| 600ml |
water |
| 2 sachets |
Vege-gel |
| 1 tsp |
natural orange extract |
| 3 tbsp |
bourbon |
| 3 tbsp |
ginger syrup (from the stem ginger jar) |
| 3 tbsp |
caster sugar |
| 50g |
crushed ginger nut biscuits |
| 80g |
stem ginger, chopped |
| 250ml |
vegan custard |
| to garnish |
vegan whipped cream (optional), mint leaves |
Method
- Mix the first six ingredients together in a large saucepan then bring to the boil.
- While you are waiting for the water to boil, put half of the biscuit crumbs in 4 tall glass tumblers and press down gently to form a base. Now divide the stem ginger between all the glasses.
- Once the water mixture has come to the boil pour it into the tumblers leaving about a 4cm gap at the top. You might find it easier to pour the liquid into a jug first than directly into the glasses. Leave to set in the glasses – this will take at least an hour.
- Cover the top of the jelly with the remaining biscuit crumbs then top the glass with vegan custard.

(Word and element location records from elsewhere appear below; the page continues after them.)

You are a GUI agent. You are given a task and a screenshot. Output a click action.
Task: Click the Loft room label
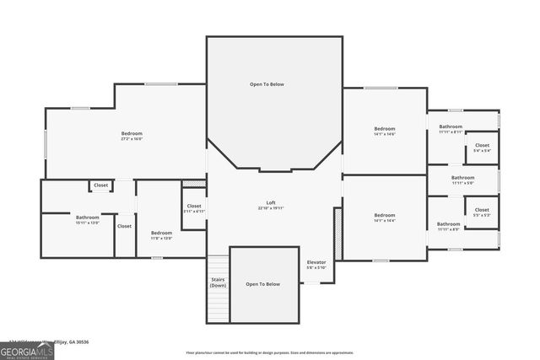click(270, 202)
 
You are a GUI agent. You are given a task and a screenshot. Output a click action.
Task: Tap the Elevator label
click(316, 263)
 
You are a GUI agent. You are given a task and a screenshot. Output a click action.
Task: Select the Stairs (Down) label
click(218, 283)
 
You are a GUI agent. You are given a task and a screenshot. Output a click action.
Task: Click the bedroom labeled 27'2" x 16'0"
click(132, 133)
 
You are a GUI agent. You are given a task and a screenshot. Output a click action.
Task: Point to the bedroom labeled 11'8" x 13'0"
click(161, 233)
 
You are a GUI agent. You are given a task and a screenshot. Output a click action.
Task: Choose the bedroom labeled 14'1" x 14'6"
click(385, 130)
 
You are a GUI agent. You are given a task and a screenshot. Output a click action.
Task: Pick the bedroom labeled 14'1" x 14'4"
click(385, 216)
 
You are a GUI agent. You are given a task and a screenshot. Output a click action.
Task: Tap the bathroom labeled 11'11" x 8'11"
click(450, 127)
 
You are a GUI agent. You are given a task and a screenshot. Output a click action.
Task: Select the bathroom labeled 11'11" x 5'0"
click(462, 178)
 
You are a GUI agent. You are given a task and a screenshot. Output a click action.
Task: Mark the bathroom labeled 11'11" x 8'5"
click(448, 224)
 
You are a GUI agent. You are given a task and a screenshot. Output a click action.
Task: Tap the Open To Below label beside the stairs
click(262, 284)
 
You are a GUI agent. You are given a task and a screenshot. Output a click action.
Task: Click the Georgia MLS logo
click(27, 349)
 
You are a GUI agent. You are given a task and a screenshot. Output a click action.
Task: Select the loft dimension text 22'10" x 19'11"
click(270, 207)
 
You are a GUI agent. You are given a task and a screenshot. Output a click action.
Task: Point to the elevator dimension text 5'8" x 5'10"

- You can top with whipping cream if desired for extra presentation. Garnish with a sprinkle of biscuit crumbs, a few pieces of stem ginger and a mint leaf. Serve immediately so as not to let the crumb mixture go too soggy.
NB: Soyatoo brand vegan whipped cream can be purchased in a carton or a spray can if you are looking for this ingredient.